The category of endofunctors

The category of endofunctors on some category has as objects every endofunctor, and as arrows natural transformations between these endofunctors. Here identity is the identity transformation, and composition is composition between natural transformations. We can designate the category of endofunctors using the name [C, C], for some category C.

Monoidal categories

A monoidal category reveals the structure of a tensor operation in the category, plus a special object, the unit of the tensor operation. Along with these come laws expressed in terms of isomorphisms between the results of the tensor:

tensor : C × C ⟶ C where "x ⨂ y" := (tensor (x, y));
I : C;

unit_left  {X} : I ⨂ X ≅ X;
unit_right {X} : X ⨂ I ≅ X;

tensor_assoc {X Y Z} : (X ⨂ Y) ⨂ Z ≅ X ⨂ (Y ⨂ Z)

Note that the same category may be monoidal in multiple different ways. Also, we needed product categories, since the tensor is a bifunctor from the product of some category C to itself.

We could also have specified the tensor in curried form, as a functor from C to the category of endofunctors on C:

tensor : C ⟶ [C, C]

However, this adds no information (the two forms are isomorphic), and just made some of the later proofs a bit more complicated.

Monoidal composition

The category of endofunctors on C is a monoidal category, taking the identity endofunctor as unit, and endofunctor composition as the tensor. It is monoidal in other ways too, but this is the structure of interest concerning monads.

Monoid categories

A monoid object in a monoidal category is an object in the category, plus a pair of arrows. Let’s call the arrows mappend and mempty. These map from a tensor product of the monoid object to itself, and from the monoidal unit to the monoid object, along with preservation of the monoid laws in terms of arrow equivlances. In Coq it looks like this:

Context `{C : Category}.
Context `{@Monoidal C}.

(* Here [mon] is the monoid object. *)
Class Monoid (mon : C) := {
  mappend : mon ⨂ mon ~> mon;
  mempty : I ~> mon;

  mempty_left : (* I ⨂ mon ≈ mon *)
    mappend ∘ bimap mempty id ≈ to (@unit_left C _ mon);
  mempty_right : (* mon ⨂ I ≈ mon *)
    mappend ∘ bimap id mempty ≈ to (@unit_right C _ mon);

  (* (mon ⨂ mon) ⨂ mon ≈ mon ⨂ (mon ⨂ mon) *)
  mappend_assoc :
    mappend ∘ bimap mappend id
      ≈ mappend ∘ bimap id mappend ∘ to tensor_assoc
}.

Monads are monoid objects

Given all of the above, we can now state that every monad is a monoid object in the monoidal category of endofunctors, taking composition as the tensor product. return is the mempty natural transformation of that object, and join, the mappend natural transformation:

Context `{C : Category}.
Context `{M : C ⟶ C}.

Definition Endofunctors `(C : Category) := ([C, C]).
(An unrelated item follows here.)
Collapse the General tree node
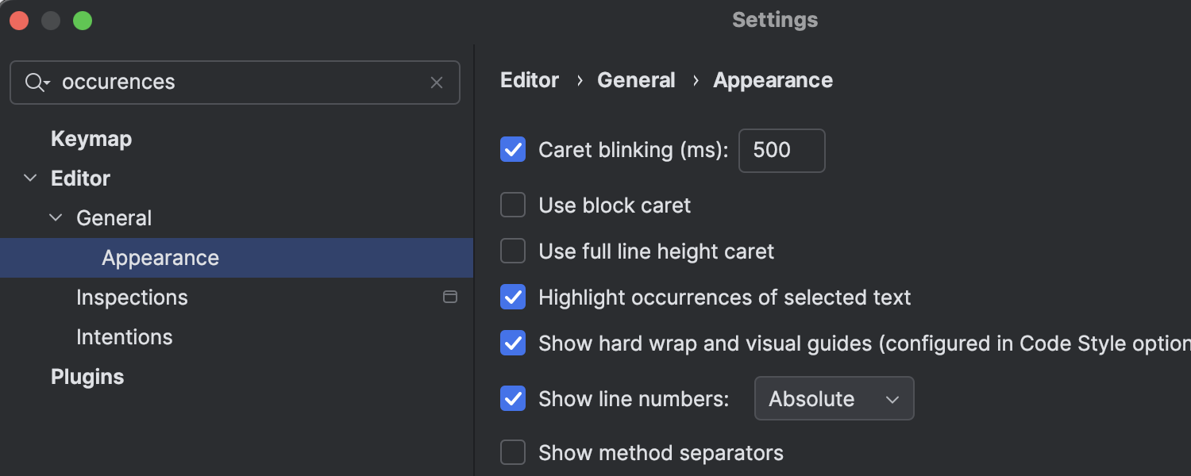The width and height of the screenshot is (1191, 476). (x=56, y=218)
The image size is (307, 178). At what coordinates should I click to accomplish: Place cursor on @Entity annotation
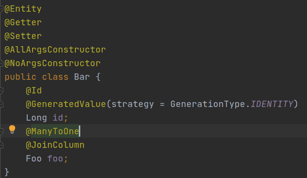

Program Definition Monoid_Monad
        (m : @Monoid (Endofunctors C) Composition_Monoidal M) : 
  Monad := {|
  ret  := transform[mempty[m]];
  join := transform[mappend[m]]
|}.

This makes no assumptions about the structure of the category C, other than what has been stated above, and no other aspects of category theory are needed. The proof, again, is here.

Note that there is another way to arrive at monads, from the adjunction of two functors, which I also have a proof for, but this can wait until another post.